Start of PROVIDED TEXT

In some parts of the ocean, natural pH fluctuates substantially. Some corals can protect themselves from fluctuating pH because they control their internal pH environment, so adding excess CO2 to seawater around these corals has no effect on their survival. A good example is the corals on Heron Island in the Great Barrier Reef (go.nature.com/3jc0v8D). Oysters build their carbonate–protein-layered shells (and pearls) biochemically, from the inside out, while controlling their internal pH at 6.8.

Why would ocean organisms choose the hard-to-get carbonate rather than the dominant highly soluble bicarbonate as their source? This is still being investigated, but it has been reported that some control their internal pH independent of the oceans, as well as utilising both bicarbonate and carbonate (bit.ly/37eEQqR).

Ocean warming transfers CO2 from the oceans to the atmosphere, which helps the former but harms the latter. Increased temperature reduces the solubility of solid calcium carbonate. Increased pressure, as with increasing ocean depth, increases its solubility.

The severe negative consequences of increased CO2 in the atmosphere aligns with centuries-old accepted physical chemical principles.

End of PROVIDED TEXT
Start of EXTRACTED MATERIAL

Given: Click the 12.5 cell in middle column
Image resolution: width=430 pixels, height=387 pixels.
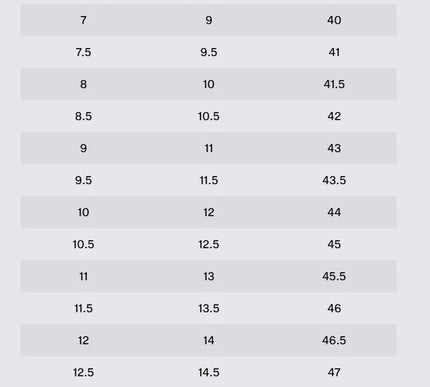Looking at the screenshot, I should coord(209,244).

End of EXTRACTED MATERIAL
Start of EXTRACTED MATERIAL

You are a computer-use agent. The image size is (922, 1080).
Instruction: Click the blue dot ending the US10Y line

End of EXTRACTED MATERIAL

▶ INSTRUCTIONS
(a) Please output the ocean chemistry passage verbatim, starting at "In some parts" and ending at "and carbonate (bit.ly/37eEQqR).".
(b) Pick up the ocean chemistry passage after its last sentence and continue it.

▶ TASK RESPONSES
(a)
In some parts of the ocean, natural pH fluctuates substantially. Some corals can protect themselves from fluctuating pH because they control their internal pH environment, so adding excess CO2 to seawater around these corals has no effect on their survival. A good example is the corals on Heron Island in the Great Barrier Reef (go.nature.com/3jc0v8D). Oysters build their carbonate–protein-layered shells (and pearls) biochemically, from the inside out, while controlling their internal pH at 6.8.

Why would ocean organisms choose the hard-to-get carbonate rather than the dominant highly soluble bicarbonate as their source? This is still being investigated, but it has been reported that some control their internal pH independent of the oceans, as well as utilising both bicarbonate and carbonate (bit.ly/37eEQqR).

(b)
But a hyped threat from a pH drop in the Great Barrier Reef does not make any chemical sense.

Sit, as I have, in a limestone cave and watch the pH 7.6 bicarbonate-buffered water flow down and drip, whereby the formations slowly grow, not shrink.

In the words of US journalist Henry Mencken (1880–1956): ‘For any complicated problem there is a simple solution that is wrong’. We ignore basic STEM topics … pH, equilibria, buffers, activity and particularly biology and biochemistry ... at our peril.


Ben Selinger FRACI CChem is Emeritus Professor of Chemistry at ANU and, along with ANU colleague Associate Professor Russell Barrow, released the sixth edition of Chemistry in the marketplace (CSIRO Publishing) in June 2017. For more information, visit www.publish.csiro.au/book/7366. Ben guided at Jenolan (limestone) caves (NSW) in 1961 as a university summer vacation job. This article owes a major debt to Ray Hodges for his industrial experience and support. As always, Ian Rae played his crucial role as devil’s chemical advocate. Scott Kable and others watched out for chemical incorrectness. Any misinterpretations are mine.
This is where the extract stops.